— BEGIN Material supplied —
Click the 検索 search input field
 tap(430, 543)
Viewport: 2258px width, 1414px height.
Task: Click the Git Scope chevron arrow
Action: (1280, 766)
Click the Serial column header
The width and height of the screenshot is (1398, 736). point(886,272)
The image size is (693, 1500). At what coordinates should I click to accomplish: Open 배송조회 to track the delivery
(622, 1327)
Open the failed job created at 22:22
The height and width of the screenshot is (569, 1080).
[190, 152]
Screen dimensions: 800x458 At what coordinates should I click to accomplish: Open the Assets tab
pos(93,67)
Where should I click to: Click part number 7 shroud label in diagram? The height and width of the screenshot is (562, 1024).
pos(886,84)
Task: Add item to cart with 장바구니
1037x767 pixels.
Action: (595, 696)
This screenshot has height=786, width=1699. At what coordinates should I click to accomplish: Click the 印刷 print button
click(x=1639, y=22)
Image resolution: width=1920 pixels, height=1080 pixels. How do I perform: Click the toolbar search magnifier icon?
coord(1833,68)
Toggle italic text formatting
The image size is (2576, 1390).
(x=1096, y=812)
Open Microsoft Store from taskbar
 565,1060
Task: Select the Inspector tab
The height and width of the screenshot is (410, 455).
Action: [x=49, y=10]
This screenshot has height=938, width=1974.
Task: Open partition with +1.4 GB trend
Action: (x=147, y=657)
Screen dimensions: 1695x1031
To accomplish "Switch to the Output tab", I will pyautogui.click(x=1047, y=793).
— END Material supplied —
Exercise goal:
Rewrite the listing above, replacing every "At what coordinates should I click to accomplish" with "Which point should I click to complete" and leaving everything else unchanged.

Result for this exercise:
Click the 検索 search input field
 tap(430, 543)
Viewport: 2258px width, 1414px height.
Task: Click the Git Scope chevron arrow
Action: (1280, 766)
Click the Serial column header
The width and height of the screenshot is (1398, 736). point(886,272)
The image size is (693, 1500). Which point should I click to complete: Open 배송조회 to track the delivery
(622, 1327)
Open the failed job created at 22:22
The height and width of the screenshot is (569, 1080).
[190, 152]
Screen dimensions: 800x458 Which point should I click to complete: Open the Assets tab
pos(93,67)
Where should I click to: Click part number 7 shroud label in diagram? The height and width of the screenshot is (562, 1024).
pos(886,84)
Task: Add item to cart with 장바구니
1037x767 pixels.
Action: (595, 696)
This screenshot has height=786, width=1699. Which point should I click to complete: Click the 印刷 print button
click(x=1639, y=22)
Image resolution: width=1920 pixels, height=1080 pixels. How do I perform: Click the toolbar search magnifier icon?
coord(1833,68)
Toggle italic text formatting
The image size is (2576, 1390).
(x=1096, y=812)
Open Microsoft Store from taskbar
 565,1060
Task: Select the Inspector tab
The height and width of the screenshot is (410, 455).
Action: [x=49, y=10]
This screenshot has height=938, width=1974.
Task: Open partition with +1.4 GB trend
Action: (x=147, y=657)
Screen dimensions: 1695x1031
To accomplish "Switch to the Output tab", I will pyautogui.click(x=1047, y=793).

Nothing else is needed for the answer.